▸ Requirement:
At the line containing "Instruction: Collapse the", begin an exact copy of the lines below and continue through the final one, with no pictures.

▸ Entries shown:
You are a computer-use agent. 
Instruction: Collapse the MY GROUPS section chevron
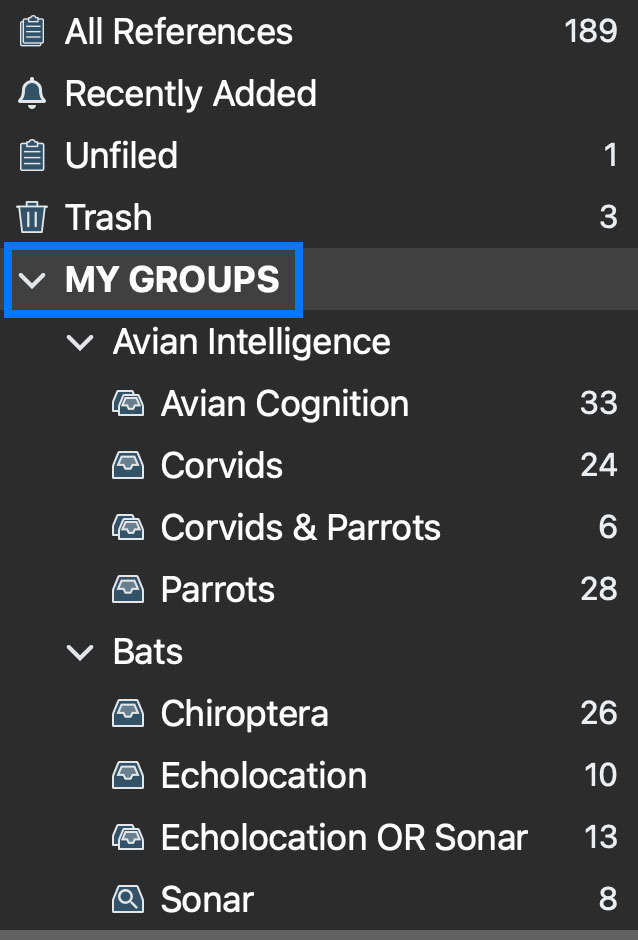[33, 280]
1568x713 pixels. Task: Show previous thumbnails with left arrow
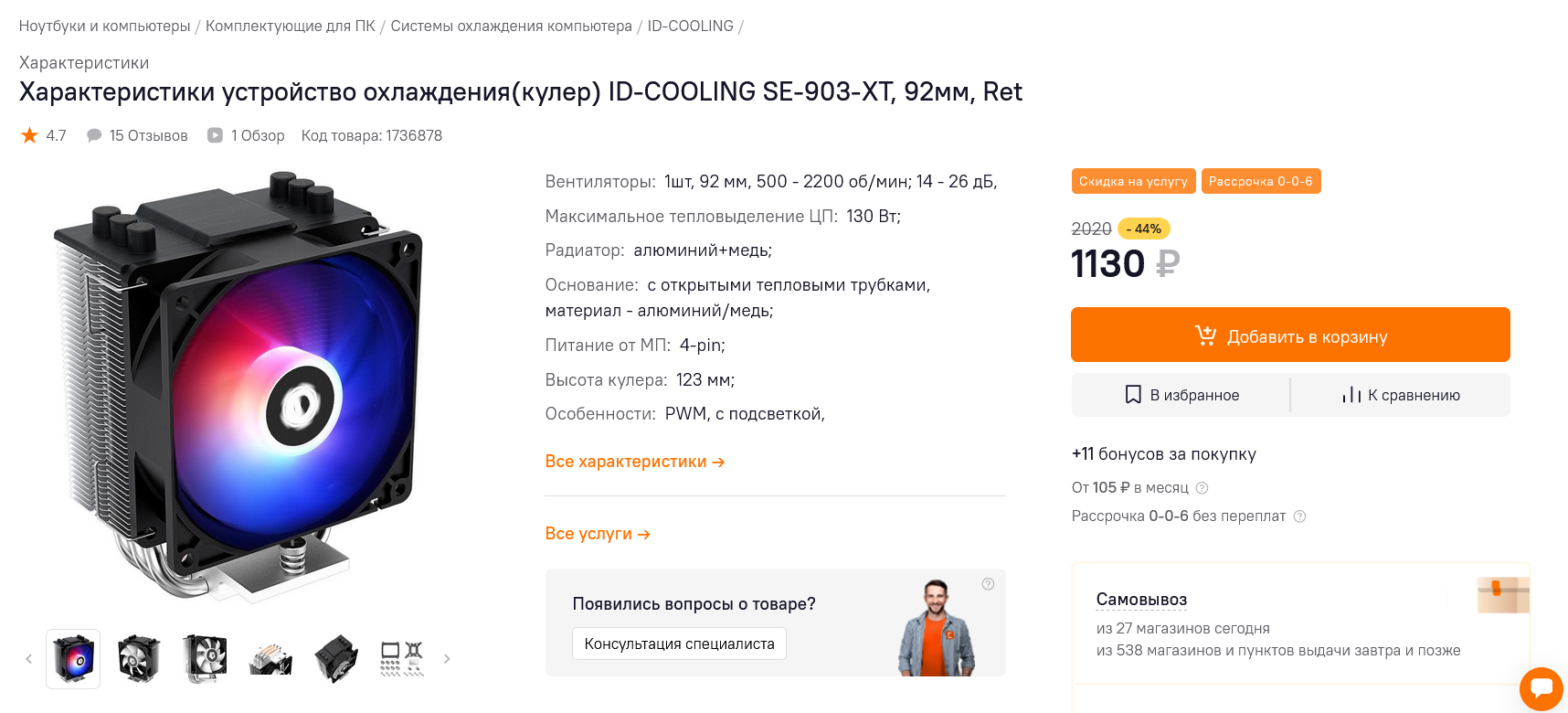pos(28,658)
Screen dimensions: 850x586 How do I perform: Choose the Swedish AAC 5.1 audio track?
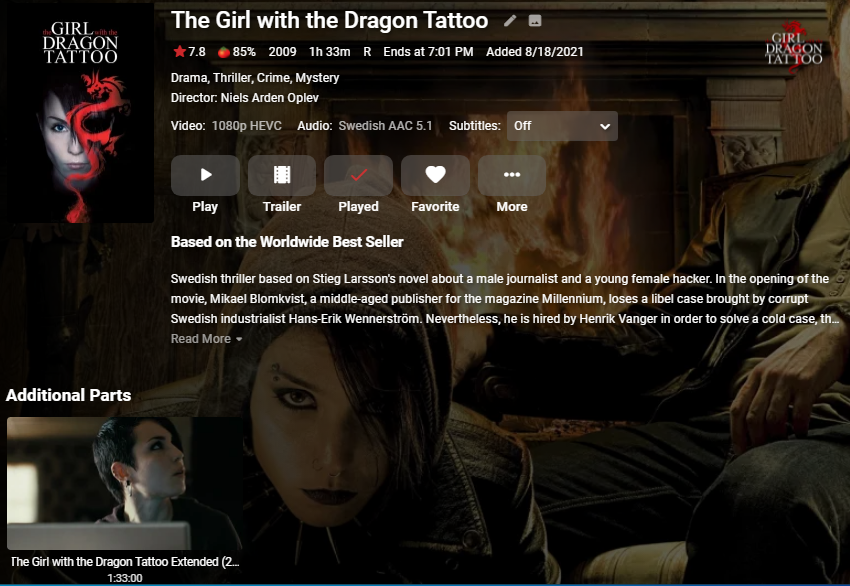[x=385, y=126]
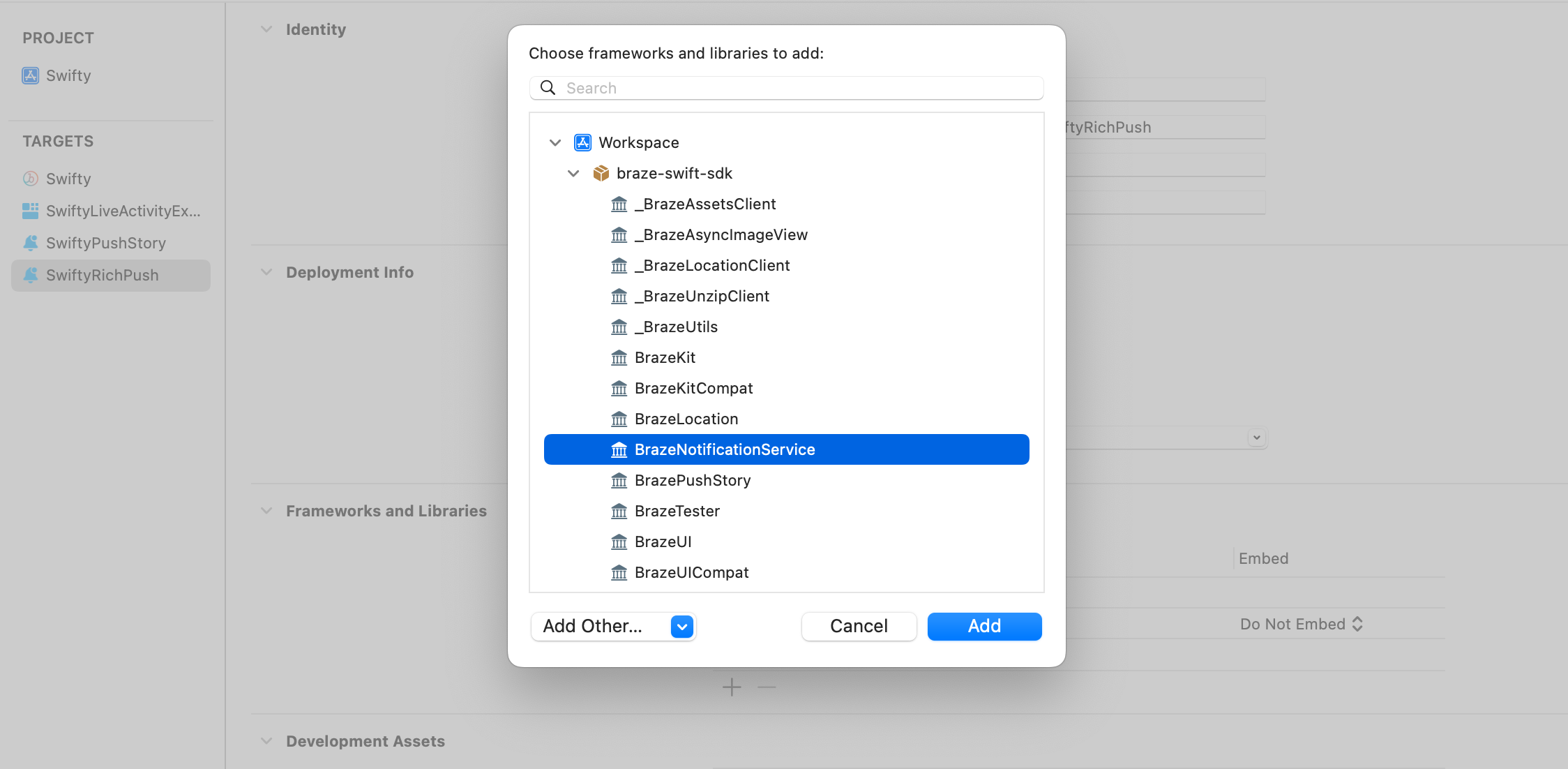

▸ Task response:
Instruction: Collapse the MY GROUPS section chevron
[33, 280]
1568x713 pixels. Task: Show previous thumbnails with left arrow
pos(28,658)
Screen dimensions: 850x586 How do I perform: Choose the Swedish AAC 5.1 audio track?
[x=385, y=126]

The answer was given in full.